Da bravo cliente conservo lo scontrino, e mi reco presso il punto vendita dove ho effettuato l’acquisto oppure presso il produttore se presente con una filiale in città. La scena è sempre desolante. Ci si presenta al bancone, ma sembra di presentarsi alla sbarra di un tribunale. Il commesso ti guarda, e tra il distratto e lo scocciato ti chiede cosa non vada. Tu depositi il gingillo elettronico e la prova d’acquisto sul bancone e sussurri che il tuo prodotto è difettoso. Cerchi di spiegare il problema alla meno peggio, mentre gli occhi dell’addetto si fanno inquisitori. In genere accende l’apparecchio, e ne riscontra il funzionamento. Garantito al limone che proprio in quel momento l’aggeggio funziona. A nulla valgono le nostre spiegazioni, ormai siamo piccoli piccoli al cospetto della perfetta catena della grande distribuzione che non ammette disfunzioni.

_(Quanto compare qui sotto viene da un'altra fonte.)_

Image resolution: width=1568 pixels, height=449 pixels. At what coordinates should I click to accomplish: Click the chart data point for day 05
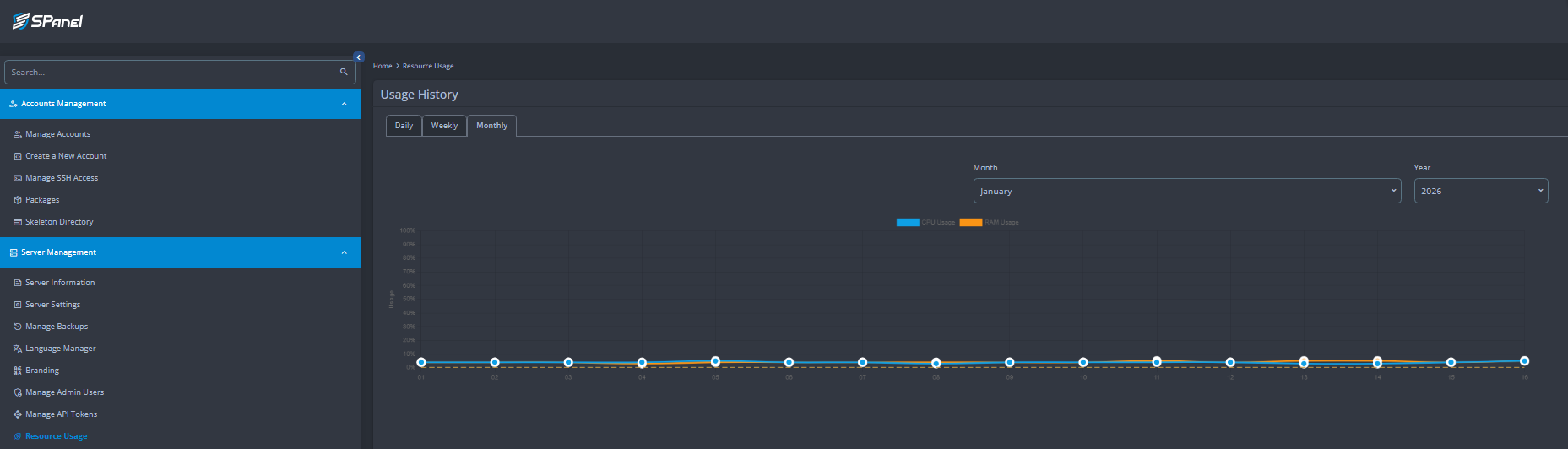[715, 361]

Casi me ne sono capitati tanti, ma impresso in memoria ho sempre il caso di questo telefonino che ad intermittenza perdeva la rete senza spiegazione. Il commesso, guardando il telefonino, mi fece questa domanda: “Sa che per chiamare deve premere il tasto verde?”. Di fronte ad atteggiamenti di questo tipo non rimane che stampargli il tasto verde in fronte.
Logica vorrebbe che una persona sana di mente non perdesse il suo tempo a riportare in negozio prodotti perfettamente funzionanti solo per il gusto di rompere le scatole al prossimo. Il servizio clienti dovrebbe mettersi dalla parte del consumatore, e non farlo sentire un imputato.
Ben altra esperienza ho avuto le poche volte che mi sono rivolto alle case madri internazionali, che evidentemente ci tengono al loro buon nome. Anni fa mi si guastò una memory flash (un tipo di supporto di memoria per vecchie fotocamere digitali) della SanDisk. Per aggeggi di questo genere di certo non conservo gli scontrini. Non rimaneva che gettare il tutto nella pattumiera. Ma feci un’altra cosa. Presi una busta per lettera, ci misi dentro la memory, e spedii tutto in California al signor SanDisk. Non mi sprecai neppure a scrivere una lettera di accompagnamento, tanto la missione era disperata quanto il mio inglese. A dir la verità affrancai con un solo francobollo, di sicuro insufficiente per una spedizione intercontinentale. Più scazzato di così non si può. Fatto sta che mi dimenticai della questione. Dopo 3 o 4 mesi mi arrivò a casa un pacchettino. Incuriosito, andai a verificarne il contenuto, e ritrovai una memory nuova di zecca. La stessa esperienza mi è capitata quest’anno con una chiavetta usb della LaCie, sostituitami senza dar spiegazioni e senza prova d’acquisto.
All’estero pensano che qualche reso val bene un cliente fidelizzato. In Italia si sta sempre sul chi vive, dando per scontato che si voglia fregare il prossimo.